What Lies Beneath

After an afternoon spent revelling in dust and dirt twenty metres below the Capital, PR and construction journalist Andy Pearson is reminded why the industry is so exciting to work for and to write about. 

A short while ago I was fortunate to have been one of a group of journalists given a guided tour of the tunnelling works underway beneath London's Oxford Street as part of the upgrade of Bond Street Underground Station. The £320m scheme for Transport for London involves construction of a new station entrance north of Oxford Street, a new escalator hall, new lifts and improvements to circulation routes. It also includes construction of a pedestrian link to the new Crossrail station currently under construction south of the underground station.


Twenty metres beneath one of the world's most prestigious retail destinations, a 90-strong team has been toiling night and day in the arc-lit gloom to drive 500m of new tunnels through the subterranean tangle of underground lines, existing pedestrian tunnels, sewers and utilities that clutter the ground beneath the capital. It is an enormously challenging and remarkable construction project. 

Equally impressive are the logistics that have enabled the site to operate continuously. Workers, materials, tunnelling plant, drainage, site waste, even the fresh air - everything in fact needed to keep the labyrinthine site operational 24 hours a day seven days a week - has had to be piped or craned up or down two 9m diameter access shafts.

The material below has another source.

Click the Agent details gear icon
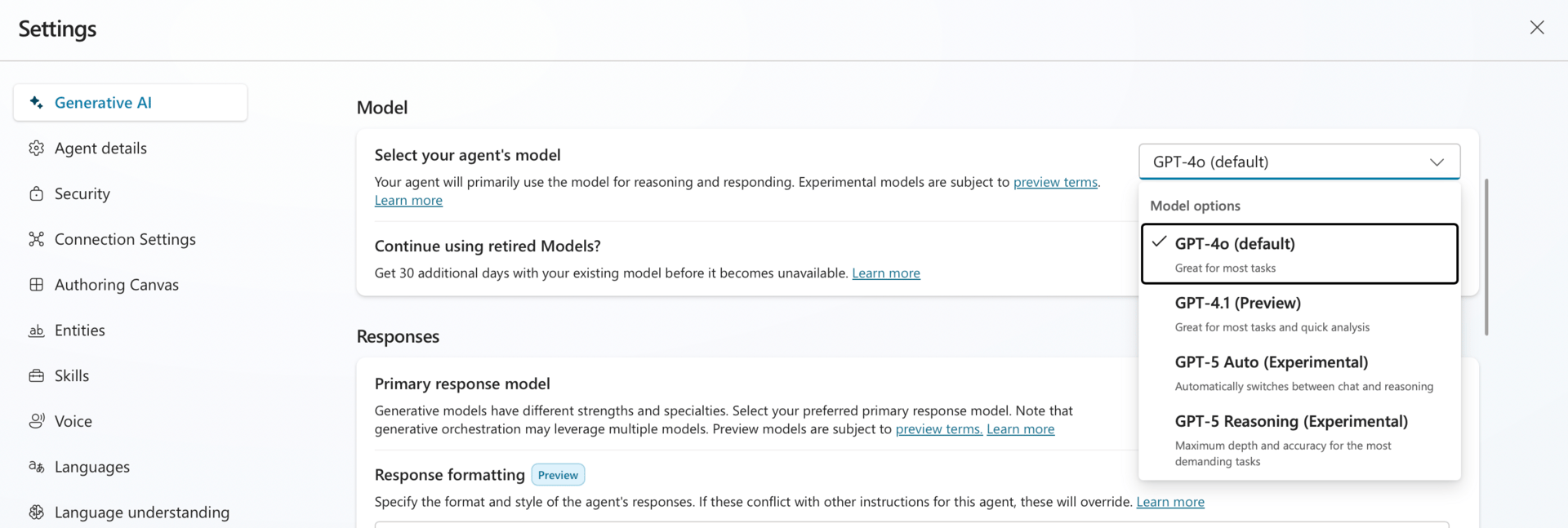This screenshot has height=528, width=1568. (36, 149)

It is the infrastructure equivalent of building an extension to your home by bringing all the materials in and waste out through your letter box. 

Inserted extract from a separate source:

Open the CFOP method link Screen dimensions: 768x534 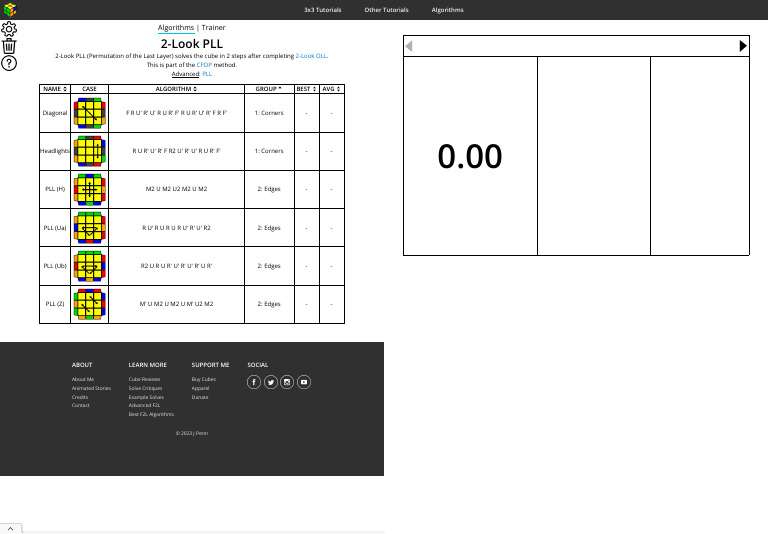click(x=204, y=65)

The Bond Street Underground Station upgrade is a project that encapsulates everything that makes construction such an exciting and worthwhile industry to be a part of. The project is not simply about muck and dirt and getting things done regardless, it's also about working as a team to solve challenging and often unique problems; it's about ensuring a safe working environment for all, even in the most challenging of locations; and it's about improving the built environment and creating a legacy for the future.

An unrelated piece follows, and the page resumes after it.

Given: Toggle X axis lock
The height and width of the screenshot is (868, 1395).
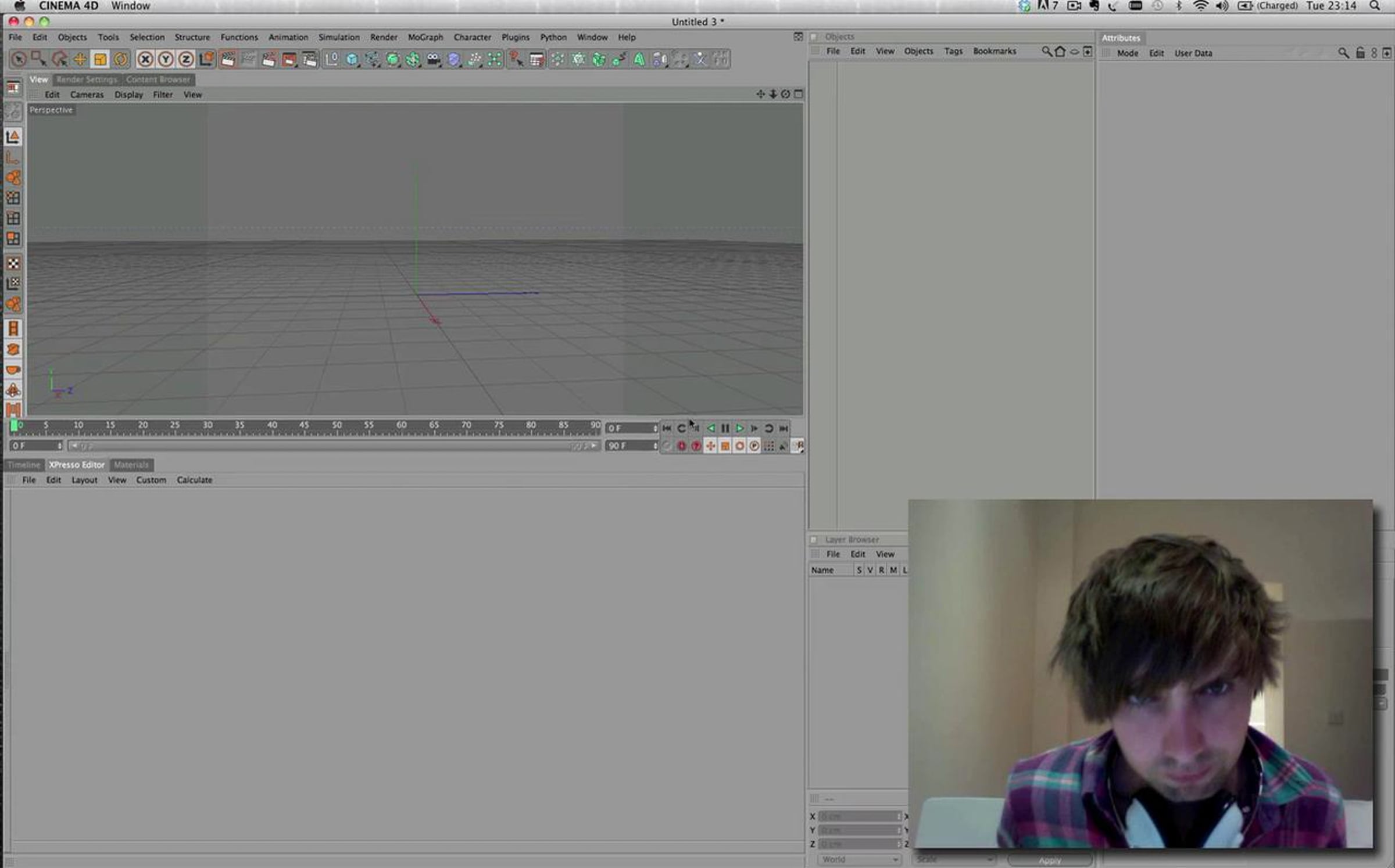Looking at the screenshot, I should [145, 59].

If this project captures everything good about construction it also serves to highlight one of the biggest challenges faced by construction companies namely that almost all of this amazing work takes place out of sight from the public - either behind giant hoardings or deep underground. In the case of this project, the only clue the jostle of shoppers crowding Oxford Street have as to the subterranean site's presence is a small site hoarding decorated with London Underground roundels. The public will never know, for example, that some of the new tunnels have been excavated so close to the tops of the Central Line platform tunnels that they had to be dug by hand, using traditional mining techniques, to ensure the tunnels were not damaged.

I think the public would be amazed if they knew only half of the challenges that have had to be overcome on this project. On re-emerging after my visit it was all I could do to restrain myself from accosting shoppers to tell them about the amazing work going on beneath their feet, which might explain why I work in construction PR. More importantly, this concealed project demonstrates what a great story constructors often have to tell and why contractors need PR to help them shout loudly about their amazing achievements.